Bernard est passé hier, il sentait la rue pendant l'été, avec son haleine polluée et vrillante qui lèche les boulevards surpeuplés. En août la ville se barricade et la chaleur se propage, il était passé à la supérette pour acheter des tomates et deux yaourts. J'ai dit merci pour les yaourts et je n'ai pas pris les tomates. Bernard, des planètes écarlates entre les mains, m'a suivie hors de la cuisine en parlant de ses légumes. Je les dédaigne et en faisant cela c'est lui que je refuse, paraît-il, parlait-il. Il était dix heures du matin, je n'avais pas faim, j'ai arrêté de lui répondre. 

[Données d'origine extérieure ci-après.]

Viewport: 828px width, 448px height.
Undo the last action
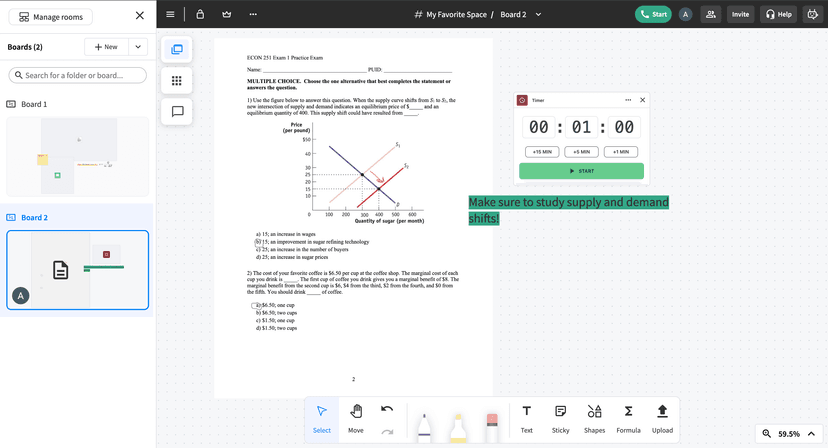coord(387,409)
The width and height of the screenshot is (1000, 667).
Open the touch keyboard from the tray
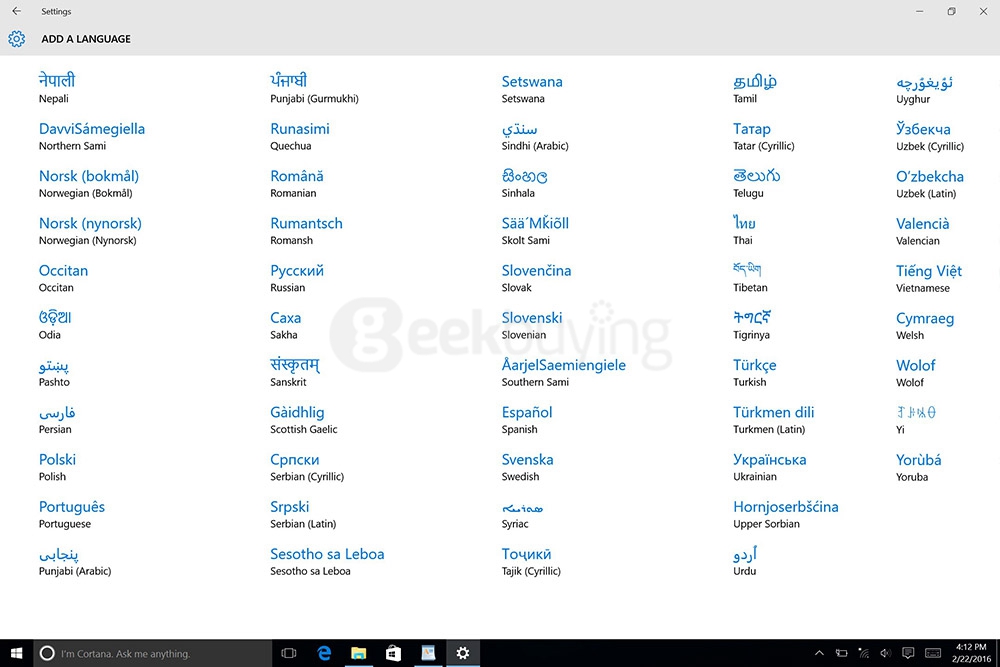pyautogui.click(x=932, y=653)
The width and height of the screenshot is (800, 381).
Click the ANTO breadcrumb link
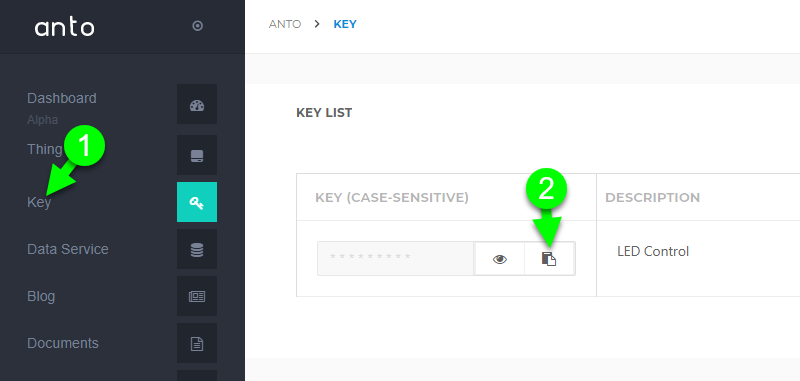click(x=285, y=24)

Nous nous sommes assis dans le canapé et je n'ai plus pensé à autre chose qu'à la nuit que nous avions passé ensemble, les caresses débordées de pénombre et ce goût de l'autre, du monde retrouvé. Je ne savais pas s'il fallait que l'on transforme nos souvenirs en mutisme, mais il m'a avoué être venu pour "parler de l'autre soir". Je lui ai demandé de répéter par réflexe puis je l'ai interrompu au milieu de sa phrase, ce qui l'a troublé et nous a plongés dans un moment de flottement, où j'exécutais son regard, et lui s'excusait par avance. Il a cherché ma main et j'ai eu un geste de recul, qu'il a jugé, moi non, ce n'était qu'un geste, nos mains sont retombées mollement sur nos cuisses de façon similaire à une fraction de seconde de distance. Bernard n'a plus bougé et j'ai lu à travers son silence fracturé, un évident reproche. 

Le voilier boit l'eau du tableau, les photographes débordent des banquettes et s'ensauvagent, je remue la peinture d'un coup d'œil trop appuyé. Dates de naissances, dates de mort, j'imprime les chiffres, je me saoule de bleu, de l'italique des nombres annonciateurs. La lumière décline, l'éclairage hostile m'éblouit, je m'évide la pupille à le contempler. Néons laiteux à la face sylvestre, immanquables, je les maîtrise, je luis aussi en les saluant, puis je mets mes gants et je vais valser avec trente-neuf degrés.  

Jeudi jeûné au centre Pompidou, les passants m'ont reconnue et coursée. J'ai fui par le sol, fui en m'offrant aux virages, en épiant les feux et percutant les immenses allées poudrées de jaune. J'ai fui jusqu'à ce que mes pieds ne puissent plus paraître, que les horaires tanguent et que les conducteurs jaloux me débarrassent de la route pour y pavaner. Une serveuse embêtée m'a servie une grenadine puis ses yeux menthe m'ont clamé quatre euros cinquante, elle avait pourtant le regard gratuit. J'ai payé sans rien dire, je me suis levée et j'ai continué de fuir. 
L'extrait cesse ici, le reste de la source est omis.